## SHORT TASK
Which lines of the material below contain the string "Viewport"? Extract each of them in full.

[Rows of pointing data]
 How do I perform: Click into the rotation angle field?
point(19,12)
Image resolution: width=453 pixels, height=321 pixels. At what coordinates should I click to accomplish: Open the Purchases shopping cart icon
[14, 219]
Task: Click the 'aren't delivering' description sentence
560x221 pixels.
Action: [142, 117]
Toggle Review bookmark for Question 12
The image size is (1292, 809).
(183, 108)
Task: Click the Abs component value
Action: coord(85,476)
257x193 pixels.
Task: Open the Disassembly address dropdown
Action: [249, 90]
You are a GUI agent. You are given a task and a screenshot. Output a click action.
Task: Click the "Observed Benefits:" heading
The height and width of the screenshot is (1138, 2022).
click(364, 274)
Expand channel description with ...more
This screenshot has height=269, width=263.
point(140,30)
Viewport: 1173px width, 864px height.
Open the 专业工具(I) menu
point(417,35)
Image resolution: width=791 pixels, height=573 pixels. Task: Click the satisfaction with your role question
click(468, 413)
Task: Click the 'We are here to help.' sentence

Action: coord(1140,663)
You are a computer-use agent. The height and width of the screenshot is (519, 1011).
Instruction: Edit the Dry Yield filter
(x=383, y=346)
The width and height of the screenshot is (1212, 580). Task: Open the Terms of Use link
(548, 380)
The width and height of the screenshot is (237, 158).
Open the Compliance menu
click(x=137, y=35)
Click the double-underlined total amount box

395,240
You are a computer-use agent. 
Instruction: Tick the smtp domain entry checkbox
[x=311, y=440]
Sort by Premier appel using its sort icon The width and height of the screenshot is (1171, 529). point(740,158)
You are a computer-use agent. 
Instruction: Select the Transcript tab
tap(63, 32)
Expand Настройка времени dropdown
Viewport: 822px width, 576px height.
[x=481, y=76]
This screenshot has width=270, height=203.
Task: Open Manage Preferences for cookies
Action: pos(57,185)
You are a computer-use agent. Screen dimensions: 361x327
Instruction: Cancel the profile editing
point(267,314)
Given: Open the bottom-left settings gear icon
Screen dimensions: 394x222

## WRITTEN ANSWER
Viewport: 1173px width, 864px height.
Viewport: 822px width, 576px height.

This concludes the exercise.